Now it is true that the alternative they voted for, a measure introduced by GOP Rep. Fred Upton of Michigan to remedy recent health insurance cancellations, was fatally flawed. But in a rational world, the openness of these 39 lawmakers could lead to common-sense changes in the law that would actually benefit people.

Here are some excerpts of thinking featured on the Third Way site, written by Jim Kessler and Jim Cowan:

“If you talk to leading progressives these days, you’ll be sure to hear this message: The Democratic Party should embrace the economic populism of New York Mayor-elect Bill de Blasio and Massachusetts Sen. Elizabeth Warren. Such economic populism, they argue, should be the guiding star for Democrats heading into 2016. Nothing would be more disastrous for Democrats.

“While New Yorkers think of their city as the center of the universe, the last time its mayor won a race for governor or senator—let alone president—was 1869. For the past 144 years, what has happened in the Big Apple stayed in the Big Apple. Some liberals believe Sen. Warren would be the Democratic Party’s strongest presidential candidate in 2016. But what works in midnight-blue Massachusetts—a state that has had a Republican senator for a total of 152 weeks since 1979—hasn’t sold on a national level since 1960.

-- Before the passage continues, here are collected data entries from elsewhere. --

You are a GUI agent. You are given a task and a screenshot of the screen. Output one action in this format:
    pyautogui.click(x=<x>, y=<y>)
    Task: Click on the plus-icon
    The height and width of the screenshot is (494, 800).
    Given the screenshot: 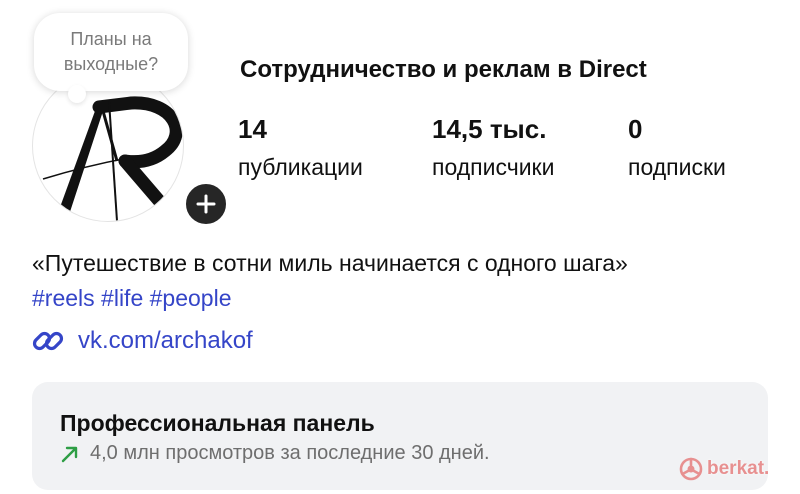 What is the action you would take?
    pyautogui.click(x=206, y=204)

“The political problems of liberal populism are bad enough. Worse are the actual policies proposed by left-wing populists. The movement relies on a potent “we can have it all” fantasy that goes something like this: If we force the wealthy to pay higher taxes (there are 300,000 tax filers who earn more than $1 million), close a few corporate tax loopholes, and break up some big banks then—presto!—we can pay for, and even expand, existing entitlements. Meanwhile, we can invest more deeply in K-12 education, infrastructure, health research, clean energy and more.

“Social Security is exhibit A of this populist political and economic fantasy.”

This is great stuff. You owe it to yourself to check it out. It’s nice to know that there is more out there than Ted Cruz and Rand Paul in response to extreme left-wing Democrats.


Thursday, December 5, 2013

Sell artwork to pay creditors

Something seems out of perspective as we consider selling a very small portion of the artwork in the Detroit Institute of Arts to raise money to pay off some of Detroit’s bankruptcy victims.

The choice is simple: Cut someone’s promised pension benefits or sell city-owned artwork.

Why aren’t we instead asking why any city should have been in the art business to begin with?

Politicians can grandstand all they want to about what a shame it would be to transfer prized pieces of art from the public domain to someone’s private collection. But if that’s the sentiment, perhaps the museum can take up a collection from those people who want to keep these prized pieces  in the DIA to buy the treasurers from the city.

And for the record, the art we are talking about — the city-owned pieces — constitute only 5 percent  of DIA’s collection. To be exact, the city owns 2,781 of the museum’s entire collection of 66,000 works. The city owned portion could raise between $452 million and $866  million, according to Christie’s auction house.

If all of this means Oakland and Macomb counties withdraw their support from the museum as a result, so be it.

People need to understand the nature of a bankruptcy, since municipal bankruptcy is a new concept to all Michiganians. The people, in the form of the city government, made more commitments than they were able to honor. Therefore, grownups have come along to manage the City of Detroit and force it to sell off some of assets so it can pay off  its hapless creditors.

Generally in a bankruptcy, the creditors get much less than they are owed, sometimes only pennies on the dollar. It is up to the bankruptcy judge to determine how much.

If you say the artwork should not be sold — and bear in mind DIA could buy it if the DIA or its patrons could afford it — you are basically saying that there should be $452 million to $866 million less given to creditors — like pensioners on fixed incomes — whose only crime was to place their faith in the city of Detroit and its taxpayers.

This is not rocket science folks. There is a downside when you don’t pay your bills.